Filter the listing below, keeping only the lines with the word "Action".

== Data extract ==

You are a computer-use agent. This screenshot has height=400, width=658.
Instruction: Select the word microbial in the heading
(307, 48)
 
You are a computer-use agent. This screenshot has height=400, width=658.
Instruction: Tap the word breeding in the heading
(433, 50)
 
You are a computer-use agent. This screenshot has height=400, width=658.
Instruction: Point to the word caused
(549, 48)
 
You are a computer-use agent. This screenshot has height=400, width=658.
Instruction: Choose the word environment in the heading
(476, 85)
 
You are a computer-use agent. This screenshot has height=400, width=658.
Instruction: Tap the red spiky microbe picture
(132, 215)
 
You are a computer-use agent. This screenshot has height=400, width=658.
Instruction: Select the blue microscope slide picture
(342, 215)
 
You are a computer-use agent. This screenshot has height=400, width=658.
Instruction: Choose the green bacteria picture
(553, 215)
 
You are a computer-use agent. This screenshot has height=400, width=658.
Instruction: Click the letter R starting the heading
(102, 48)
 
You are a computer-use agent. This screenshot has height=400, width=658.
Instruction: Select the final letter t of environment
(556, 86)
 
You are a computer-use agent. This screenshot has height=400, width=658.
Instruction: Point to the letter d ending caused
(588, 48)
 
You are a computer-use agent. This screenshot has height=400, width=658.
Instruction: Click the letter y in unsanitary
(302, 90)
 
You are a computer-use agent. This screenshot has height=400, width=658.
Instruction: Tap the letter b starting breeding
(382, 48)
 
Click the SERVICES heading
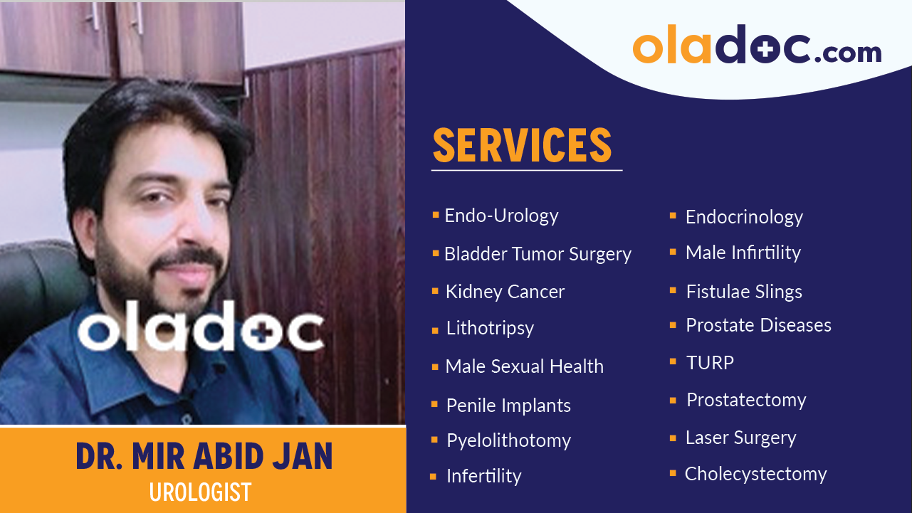pyautogui.click(x=522, y=145)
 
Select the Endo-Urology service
pyautogui.click(x=501, y=216)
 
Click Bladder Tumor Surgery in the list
pyautogui.click(x=538, y=254)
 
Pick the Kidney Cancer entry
pyautogui.click(x=505, y=292)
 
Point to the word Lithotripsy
pyautogui.click(x=490, y=328)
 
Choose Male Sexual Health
pyautogui.click(x=524, y=366)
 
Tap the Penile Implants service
pyautogui.click(x=508, y=406)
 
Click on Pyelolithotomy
pyautogui.click(x=508, y=440)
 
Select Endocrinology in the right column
pyautogui.click(x=744, y=217)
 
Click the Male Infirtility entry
pyautogui.click(x=743, y=253)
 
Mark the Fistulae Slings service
pyautogui.click(x=744, y=292)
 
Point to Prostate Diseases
pyautogui.click(x=758, y=325)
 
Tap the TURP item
pyautogui.click(x=710, y=363)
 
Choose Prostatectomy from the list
pyautogui.click(x=746, y=400)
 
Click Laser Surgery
pyautogui.click(x=740, y=438)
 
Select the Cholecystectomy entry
pyautogui.click(x=755, y=474)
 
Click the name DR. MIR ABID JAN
pyautogui.click(x=204, y=458)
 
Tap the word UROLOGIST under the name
pyautogui.click(x=200, y=492)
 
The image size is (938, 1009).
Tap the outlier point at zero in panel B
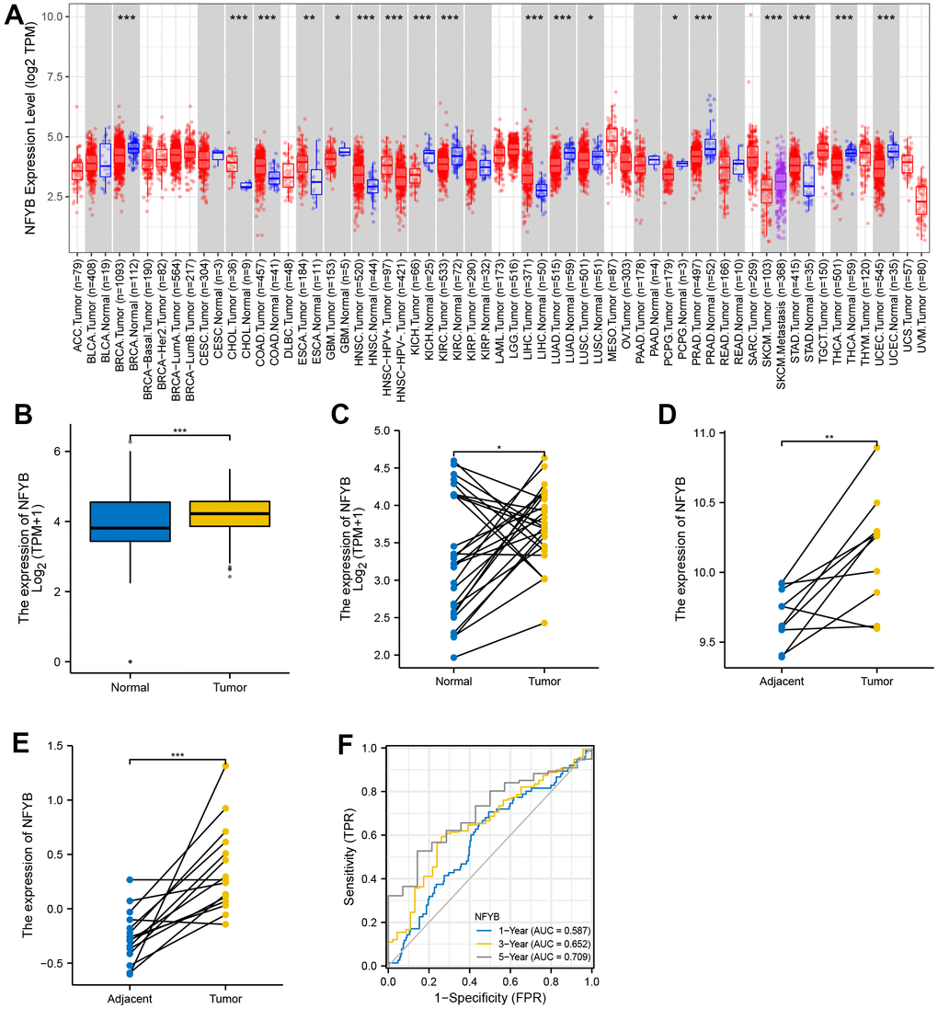pos(130,661)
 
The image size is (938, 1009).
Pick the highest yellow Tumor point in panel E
pos(225,765)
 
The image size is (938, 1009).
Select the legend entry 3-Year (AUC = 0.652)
pos(537,944)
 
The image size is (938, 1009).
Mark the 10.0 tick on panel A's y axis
pos(51,17)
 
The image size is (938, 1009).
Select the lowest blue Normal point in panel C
pos(455,657)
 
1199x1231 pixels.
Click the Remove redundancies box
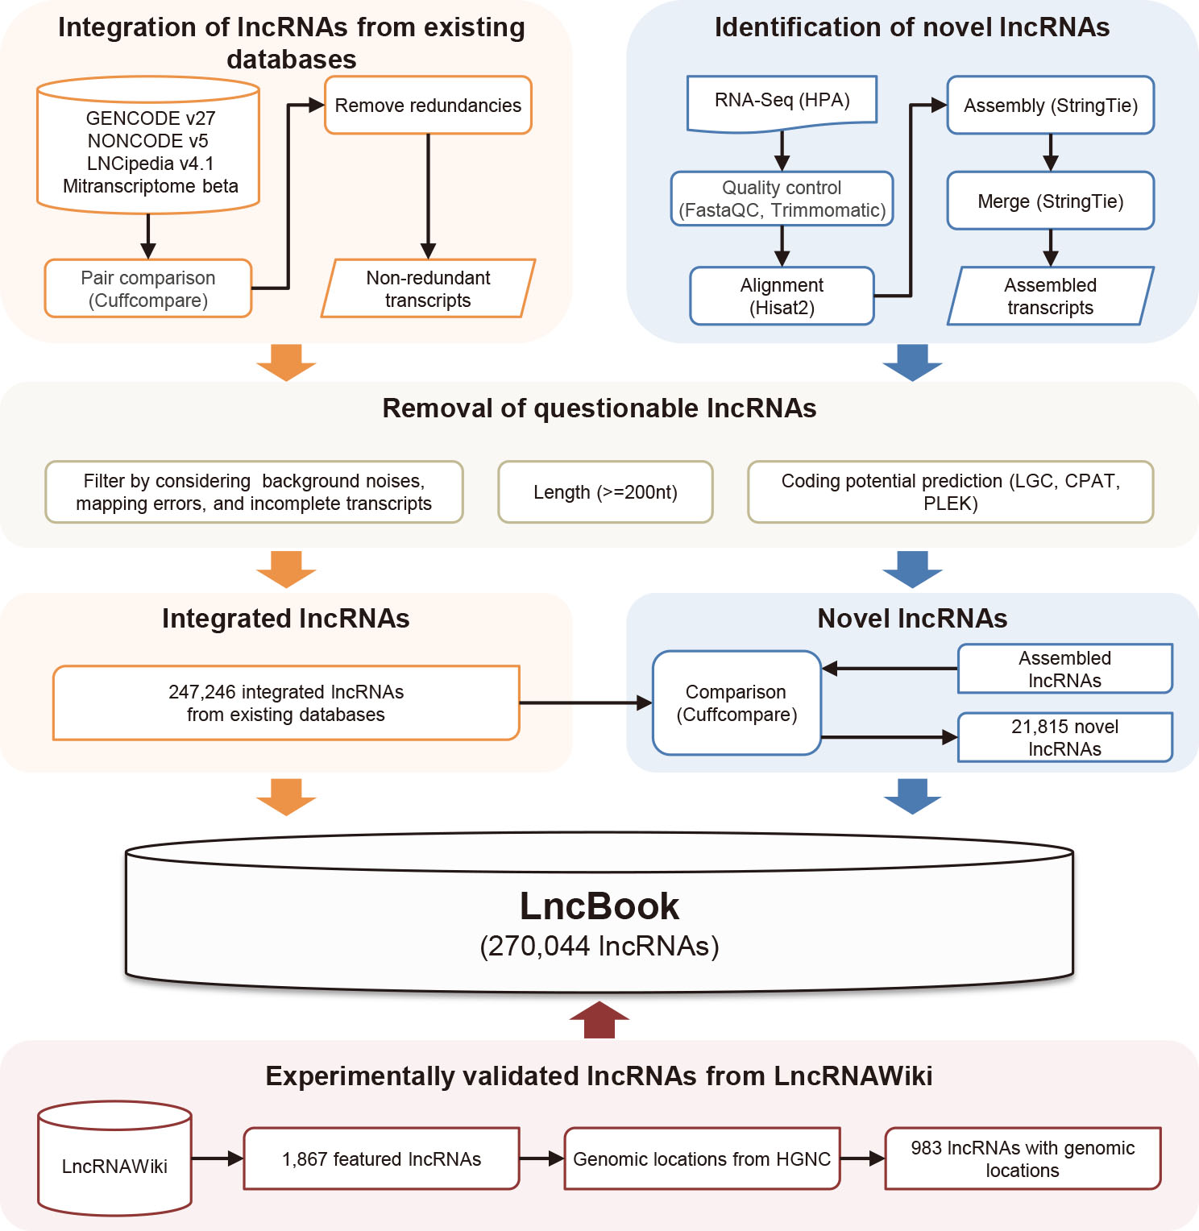pos(428,106)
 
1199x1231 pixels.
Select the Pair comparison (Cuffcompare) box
pos(148,288)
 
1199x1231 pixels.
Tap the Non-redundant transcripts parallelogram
pos(428,288)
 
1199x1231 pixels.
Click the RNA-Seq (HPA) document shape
pos(782,102)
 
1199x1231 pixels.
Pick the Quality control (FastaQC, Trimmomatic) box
pos(782,199)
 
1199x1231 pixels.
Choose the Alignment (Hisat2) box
pos(782,296)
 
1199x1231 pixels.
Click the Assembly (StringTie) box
pos(1050,106)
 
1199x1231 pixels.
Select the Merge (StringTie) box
pos(1050,201)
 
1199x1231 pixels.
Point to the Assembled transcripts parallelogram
pos(1050,296)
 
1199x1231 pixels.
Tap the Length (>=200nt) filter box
pos(605,492)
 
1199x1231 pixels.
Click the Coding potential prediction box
pos(950,492)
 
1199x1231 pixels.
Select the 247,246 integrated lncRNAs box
pos(286,703)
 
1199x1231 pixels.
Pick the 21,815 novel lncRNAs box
pos(1064,737)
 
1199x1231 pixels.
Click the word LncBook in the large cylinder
pos(599,906)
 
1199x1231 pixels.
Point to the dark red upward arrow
pos(599,1020)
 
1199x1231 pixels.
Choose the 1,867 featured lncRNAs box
pos(381,1159)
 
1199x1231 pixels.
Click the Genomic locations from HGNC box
pos(702,1159)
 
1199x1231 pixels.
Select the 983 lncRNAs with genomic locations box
pos(1023,1159)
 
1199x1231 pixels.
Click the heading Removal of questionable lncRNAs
pos(599,408)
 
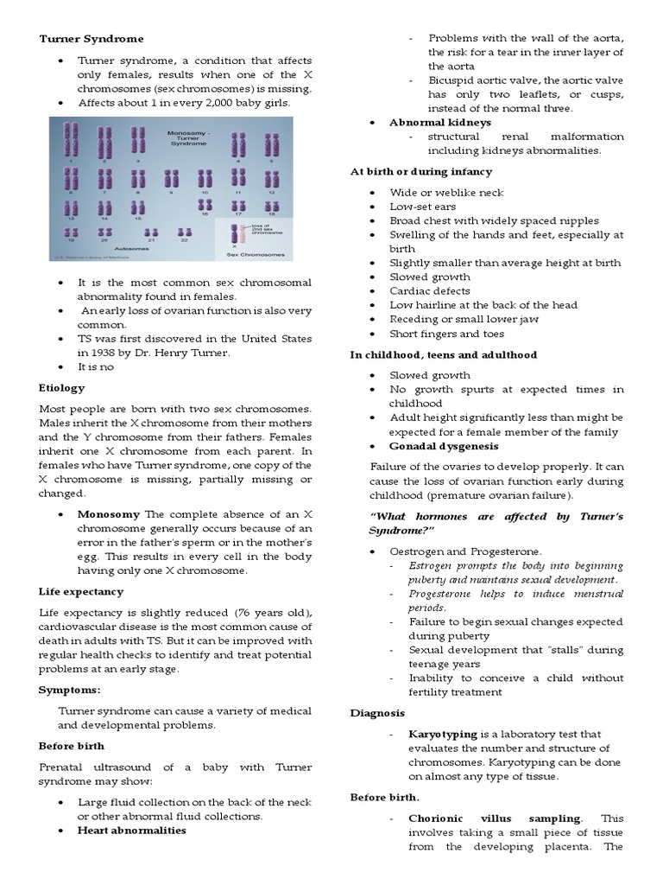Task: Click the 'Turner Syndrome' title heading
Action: tap(92, 39)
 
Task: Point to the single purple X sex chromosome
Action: tap(234, 234)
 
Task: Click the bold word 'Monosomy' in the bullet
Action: tap(110, 514)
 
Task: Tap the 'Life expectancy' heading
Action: tap(80, 592)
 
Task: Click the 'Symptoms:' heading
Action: tap(69, 690)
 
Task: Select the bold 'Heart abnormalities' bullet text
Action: tap(132, 830)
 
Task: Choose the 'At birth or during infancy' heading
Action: tap(420, 172)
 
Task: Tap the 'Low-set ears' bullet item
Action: tap(423, 207)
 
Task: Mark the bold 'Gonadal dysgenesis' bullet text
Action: tap(444, 446)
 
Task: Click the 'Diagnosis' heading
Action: tap(377, 713)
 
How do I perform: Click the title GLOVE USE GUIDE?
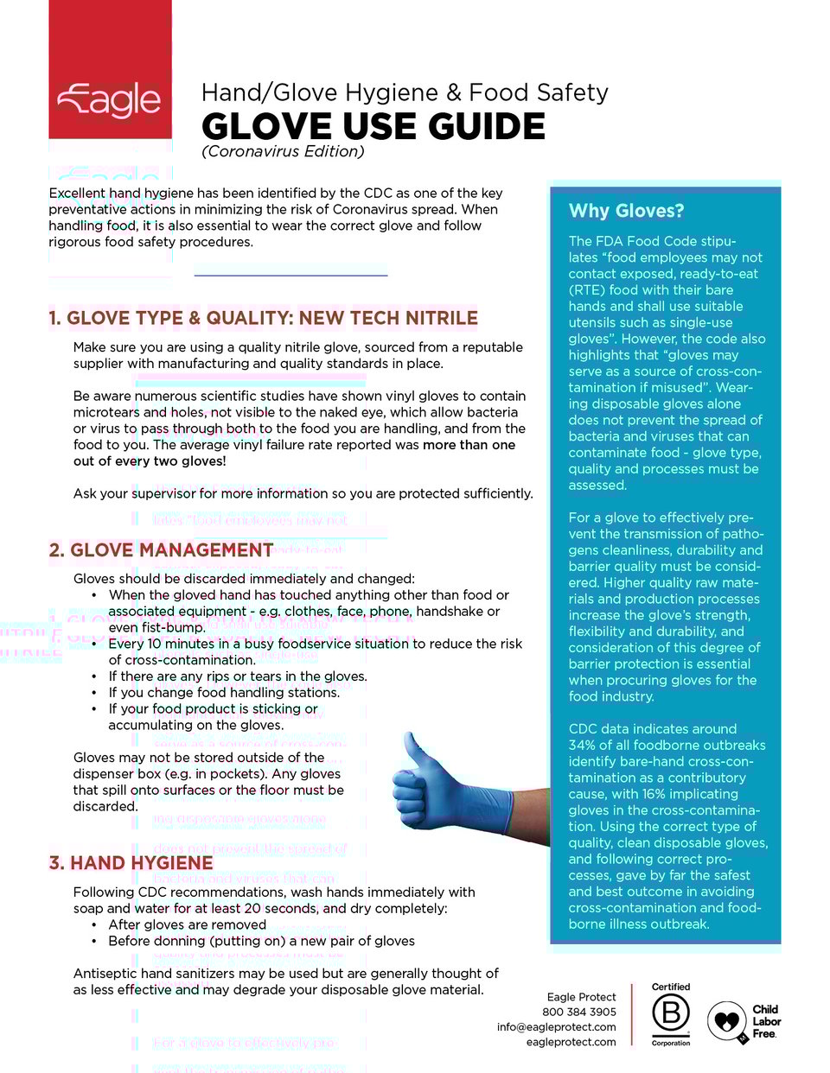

===

[Solution to the problem]:
Action: tap(92, 39)
Action: tap(234, 234)
Action: tap(110, 514)
Action: tap(80, 592)
Action: tap(69, 690)
Action: tap(132, 830)
Action: tap(420, 172)
Action: tap(423, 207)
Action: tap(444, 446)
Action: tap(377, 713)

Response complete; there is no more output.